__Task details__. Retype the stretch of the mitochondrial pearling passage from "Researchers at the" through "organizing mitochondrial DNA.".

__Passage__.
━━━━

Researchers at the Ecole Polytechnique Fédérale de Lausanne (EPFL) have discovered that a rhythmic, bead-like motion inside cells, known as 'mitochondrial pearling,' plays a critical role in organizing mitochondrial DNA.
The study reveals that mitochondria briefly transform into shapes resembling pearls on a string to prevent DNA from clumping. This process ensures that nucleoids—clusters of mitochondrial DNA (mtDNA)—remain evenly spaced throughout the organelle.
Scientists have long known that mtDNA must be distributed regularly to ensure proper gene expression and reliable inheritance during cell division. However, previous theories involving mitochondrial fusion or fission failed to explain how this spacing persists even when those processes are disrupted.
A century-old anomaly rediscovered
Using super-resolution imaging and electron microscopy, the team led by Professor Suliana Manuscrip and postdoctoral fellow Juan Landoni observed these pearling events occurring several times per minute. During these bursts, the mitochondria develop constrictions that match the natural spacing of the DNA clusters.
As the mitochondria transition into this pearled state, larger clusters of mtDNA break apart and redistribute into the new, bead-like sections. Once the mitochondrion returns to its tubular shape, the DNA remains separated.
"Since Margaret Reed Lewis first sketched mitochondrial pearling in 1915, it has largely been dismissed as an anomaly linked to cellular stress," said Landoni. "Over a century later, it is emerging as an elegantly conserved mechanism at the heart of mitochondrial biology."

━━━━

__Input data__.
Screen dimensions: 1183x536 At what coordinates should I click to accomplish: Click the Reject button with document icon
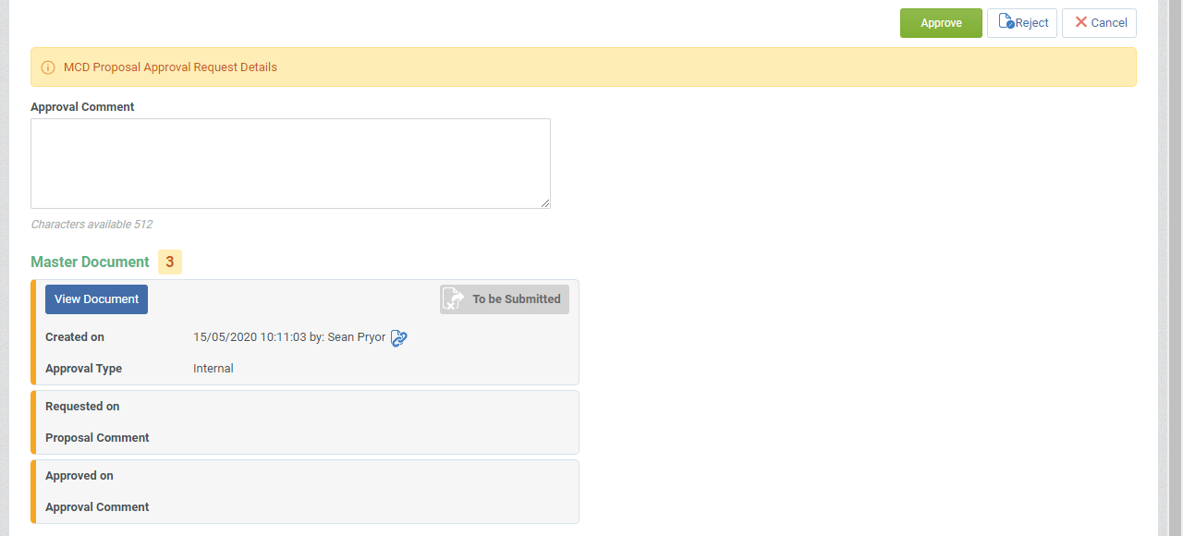(1022, 23)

━━━━

__Solution to the exercise__.
Researchers at the Ecole Polytechnique Fédérale de Lausanne (EPFL) have discovered that a rhythmic, bead-like motion inside cells, known as 'mitochondrial pearling,' plays a critical role in organizing mitochondrial DNA.